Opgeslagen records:
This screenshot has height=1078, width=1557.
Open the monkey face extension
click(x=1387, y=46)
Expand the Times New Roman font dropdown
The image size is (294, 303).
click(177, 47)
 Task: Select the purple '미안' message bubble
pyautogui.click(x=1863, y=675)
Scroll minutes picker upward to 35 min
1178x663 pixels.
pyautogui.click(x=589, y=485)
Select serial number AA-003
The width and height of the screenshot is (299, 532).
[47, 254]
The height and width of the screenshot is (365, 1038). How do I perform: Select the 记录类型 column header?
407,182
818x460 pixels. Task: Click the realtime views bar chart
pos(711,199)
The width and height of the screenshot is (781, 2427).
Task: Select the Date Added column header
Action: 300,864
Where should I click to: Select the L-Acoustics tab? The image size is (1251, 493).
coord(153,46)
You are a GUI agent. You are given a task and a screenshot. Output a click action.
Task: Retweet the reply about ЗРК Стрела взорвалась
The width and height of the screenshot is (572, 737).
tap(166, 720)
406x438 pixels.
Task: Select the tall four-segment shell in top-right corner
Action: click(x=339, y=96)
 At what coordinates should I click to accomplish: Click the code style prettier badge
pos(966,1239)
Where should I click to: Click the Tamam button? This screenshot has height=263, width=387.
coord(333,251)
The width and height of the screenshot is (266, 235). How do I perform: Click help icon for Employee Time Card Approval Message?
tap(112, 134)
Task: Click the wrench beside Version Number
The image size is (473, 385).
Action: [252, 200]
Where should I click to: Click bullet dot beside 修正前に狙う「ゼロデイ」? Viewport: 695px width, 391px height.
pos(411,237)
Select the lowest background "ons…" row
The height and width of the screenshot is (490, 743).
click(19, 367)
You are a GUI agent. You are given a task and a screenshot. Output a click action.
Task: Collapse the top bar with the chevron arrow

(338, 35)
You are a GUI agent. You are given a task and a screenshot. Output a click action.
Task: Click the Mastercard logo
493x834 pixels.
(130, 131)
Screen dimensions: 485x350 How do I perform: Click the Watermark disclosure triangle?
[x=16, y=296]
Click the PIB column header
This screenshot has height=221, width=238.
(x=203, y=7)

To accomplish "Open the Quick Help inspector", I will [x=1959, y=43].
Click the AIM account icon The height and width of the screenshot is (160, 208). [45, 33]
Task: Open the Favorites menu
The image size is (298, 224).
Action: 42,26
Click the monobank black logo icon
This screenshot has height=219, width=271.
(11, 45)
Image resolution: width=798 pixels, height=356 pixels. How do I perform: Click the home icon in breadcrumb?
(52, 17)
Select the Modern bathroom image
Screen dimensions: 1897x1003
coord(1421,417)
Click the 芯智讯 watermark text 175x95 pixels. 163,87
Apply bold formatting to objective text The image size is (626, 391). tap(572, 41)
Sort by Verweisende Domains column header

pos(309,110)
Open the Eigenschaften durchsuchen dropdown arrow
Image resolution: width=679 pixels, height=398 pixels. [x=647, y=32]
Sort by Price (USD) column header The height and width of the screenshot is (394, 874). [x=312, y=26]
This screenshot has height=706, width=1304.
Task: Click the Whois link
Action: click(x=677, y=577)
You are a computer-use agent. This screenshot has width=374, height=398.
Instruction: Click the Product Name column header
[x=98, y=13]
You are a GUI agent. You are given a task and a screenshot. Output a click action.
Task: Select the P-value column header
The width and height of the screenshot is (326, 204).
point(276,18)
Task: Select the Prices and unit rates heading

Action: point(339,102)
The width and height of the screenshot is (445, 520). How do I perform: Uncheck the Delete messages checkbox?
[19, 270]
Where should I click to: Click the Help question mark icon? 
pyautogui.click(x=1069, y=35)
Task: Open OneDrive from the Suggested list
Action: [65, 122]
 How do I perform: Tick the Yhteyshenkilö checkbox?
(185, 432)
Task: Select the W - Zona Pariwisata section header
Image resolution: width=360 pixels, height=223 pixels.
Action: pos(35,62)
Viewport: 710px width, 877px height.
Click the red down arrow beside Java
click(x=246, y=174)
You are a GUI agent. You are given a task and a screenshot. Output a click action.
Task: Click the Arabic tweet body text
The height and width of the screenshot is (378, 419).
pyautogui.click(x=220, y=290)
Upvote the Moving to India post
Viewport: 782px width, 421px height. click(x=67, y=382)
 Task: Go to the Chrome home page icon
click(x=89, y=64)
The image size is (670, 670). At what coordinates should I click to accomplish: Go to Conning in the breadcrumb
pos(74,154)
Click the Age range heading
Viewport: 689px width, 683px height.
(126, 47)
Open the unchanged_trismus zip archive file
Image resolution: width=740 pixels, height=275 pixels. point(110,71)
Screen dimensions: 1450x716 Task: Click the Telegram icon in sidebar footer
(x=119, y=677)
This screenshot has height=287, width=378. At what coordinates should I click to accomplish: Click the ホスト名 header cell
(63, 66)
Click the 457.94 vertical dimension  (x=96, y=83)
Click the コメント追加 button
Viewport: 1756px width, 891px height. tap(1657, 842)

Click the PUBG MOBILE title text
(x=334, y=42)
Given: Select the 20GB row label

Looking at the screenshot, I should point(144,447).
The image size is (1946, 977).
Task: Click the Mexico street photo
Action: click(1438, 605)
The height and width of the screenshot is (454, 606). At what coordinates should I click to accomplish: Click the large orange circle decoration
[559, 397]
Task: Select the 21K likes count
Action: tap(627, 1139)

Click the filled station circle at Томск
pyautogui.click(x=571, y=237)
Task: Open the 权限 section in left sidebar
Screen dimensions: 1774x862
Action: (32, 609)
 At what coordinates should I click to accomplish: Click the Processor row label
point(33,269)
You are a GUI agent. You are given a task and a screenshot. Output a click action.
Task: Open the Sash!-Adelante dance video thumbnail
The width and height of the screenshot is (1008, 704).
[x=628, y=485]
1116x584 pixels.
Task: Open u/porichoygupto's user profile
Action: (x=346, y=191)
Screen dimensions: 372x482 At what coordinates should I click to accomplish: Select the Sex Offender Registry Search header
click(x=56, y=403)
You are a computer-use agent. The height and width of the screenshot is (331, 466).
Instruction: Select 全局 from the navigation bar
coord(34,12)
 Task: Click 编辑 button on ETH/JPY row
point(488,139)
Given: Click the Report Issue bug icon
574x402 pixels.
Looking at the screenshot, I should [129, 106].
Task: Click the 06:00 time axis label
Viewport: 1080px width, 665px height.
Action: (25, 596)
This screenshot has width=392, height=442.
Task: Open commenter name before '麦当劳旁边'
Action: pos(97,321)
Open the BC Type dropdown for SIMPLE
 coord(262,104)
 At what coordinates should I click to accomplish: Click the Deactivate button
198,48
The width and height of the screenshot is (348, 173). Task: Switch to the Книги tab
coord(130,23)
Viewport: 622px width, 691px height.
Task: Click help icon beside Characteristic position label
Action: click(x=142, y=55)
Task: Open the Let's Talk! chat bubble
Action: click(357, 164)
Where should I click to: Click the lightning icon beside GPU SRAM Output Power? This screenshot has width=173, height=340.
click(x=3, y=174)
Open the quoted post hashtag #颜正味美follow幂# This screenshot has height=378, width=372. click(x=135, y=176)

WERKOPDRACHT =>
Zet de regels vanaf het begin van de records tot en met de regel met "coord(153,46)" om in een genummerde lijst en laat lege regels weg.

ANTWOORD OPDRACHT =>
1. This screenshot has height=1078, width=1557.
2. Open the monkey face extension
3. click(x=1387, y=46)
4. Expand the Times New Roman font dropdown
5. The image size is (294, 303).
6. click(177, 47)
7.  Task: Select the purple '미안' message bubble
8. pyautogui.click(x=1863, y=675)
9. Scroll minutes picker upward to 35 min
10. 1178x663 pixels.
11. pyautogui.click(x=589, y=485)
12. Select serial number AA-003
13. The width and height of the screenshot is (299, 532).
14. [47, 254]
15. The height and width of the screenshot is (365, 1038). How do I perform: Select the 记录类型 column header?
16. 407,182
17. 818x460 pixels. Task: Click the realtime views bar chart
18. pos(711,199)
19. The width and height of the screenshot is (781, 2427).
20. Task: Select the Date Added column header
21. Action: 300,864
22. Where should I click to: Select the L-Acoustics tab? The image size is (1251, 493).
23. coord(153,46)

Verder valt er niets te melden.